**Selection**
□ □ □

20 May 2016 Orchestrating Tasks Using AWS SWF
Lately I’ve been doing a lot of work managing batch-processing tasks. Broadly speaking, there are 2 types of trigger for such a task: time-based and logic-based. The former can be easily done by cron/scheduled jobs. The latter can be a bit tricky, mostly because it can involve dependencies on other tasks. In this post, I will talk about how I’ve been using the AWS Simple Workflow service (SWF) to take some of the headache out of orchestrating tasks.
What’s a Workflow?
So what do I mean by ‘workflow’ exactly? I define it as a sequence of activities for accomplishing a well-defined objective. Furthermore, it can involve ordering, dependency and logic.
If this seems a bit abstract, it may be helpful just to think of a workflow as something that can be described with a flow chart. Consider the following two task definitions:
- Task A: Generates a random letter and prints it into a local file /var/tmp/a.out. This task runs daily, and does not have any dependency on any other tasks/conditions. Let’s assume that this task is actually implemented by a Python script called a.py.
- Task B: Loads the letter from /var/tmp/a.out from Task A, return a random fruit/vegetable name starting with that letter. This task needs to run after a successful completion of task A. Let’s assume that this task is implementednp by another Python script called b.py.
So, for example, if the output of Task A is the letter “a”, then Task B might output “apple” or “avocado”.
Based on these requirements, we could draw the following flow chart:
- Rectangles represent activities
- Diamonds represent decisions
- Ovals represent process states
This example workflow is not only time-based, but also involves a bit of logic.
If you were to try to use just a cron job to orchestrate these tasks, you’d also have to introduce some coupling between the two tasks. Depending on the complexity of the original scripts files, you could:
- Merge the two scripts into one, kicking off one task after the other with a check on the completion and result, or
- Have a separate script to manage the ordering and dependency. This would minimise the changes to the original scripts.

□ □ □

**Dataset rows**

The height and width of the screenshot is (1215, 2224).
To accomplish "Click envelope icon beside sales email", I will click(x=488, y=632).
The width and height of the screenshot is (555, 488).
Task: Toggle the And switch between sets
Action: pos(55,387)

□ □ □

**The tasks**
**A.** Retype part of the AWS SWF post, beginning at the words "Based on these" and stopping after "bit of logic.".
**B.** In the AWS SWF post, which local file does Task A print its random letter into?
**C.** Proceed with the AWS SWF post from the point where it stops.
The rows come from a separate source.

**Answers for the tasks**
**A.**
Based on these requirements, we could draw the following flow chart:
- Rectangles represent activities
- Diamonds represent decisions
- Ovals represent process states
This example workflow is not only time-based, but also involves a bit of logic.

**B.** /var/tmp/a.out

**C.**
The downside of both of these approaches is that if there are any future changes to the workflow logic, you will have to change the scripts correspondingly. Even worse, if the scripts belong to multiple projects, the coupling will make the source code more messy and complicated. Finally, you’ll also need to have something in place to monitor the progress of script execution, keep execution history for analysis, and send alerts when certain tasks fail, etc.
So as the true complexity of the problem dawns on us, we start to wonder: wouldn’t it be great if there was something that could manage all this without touching your original codes? And of course, the answer is simple: AWS Simple Workflow. But HOW?
The AWS SWF service is a central management tool which provides task coordination and state tracking in the AWS Cloud. To work with SWF, you can either:
- Build an application from scratch on top of the SWF framework, or
- Introduce an agent which acts as an intermediary between your existing application and SWF. This agent will be responsible for managing execution of your application, but will otherwise be totally independent from it.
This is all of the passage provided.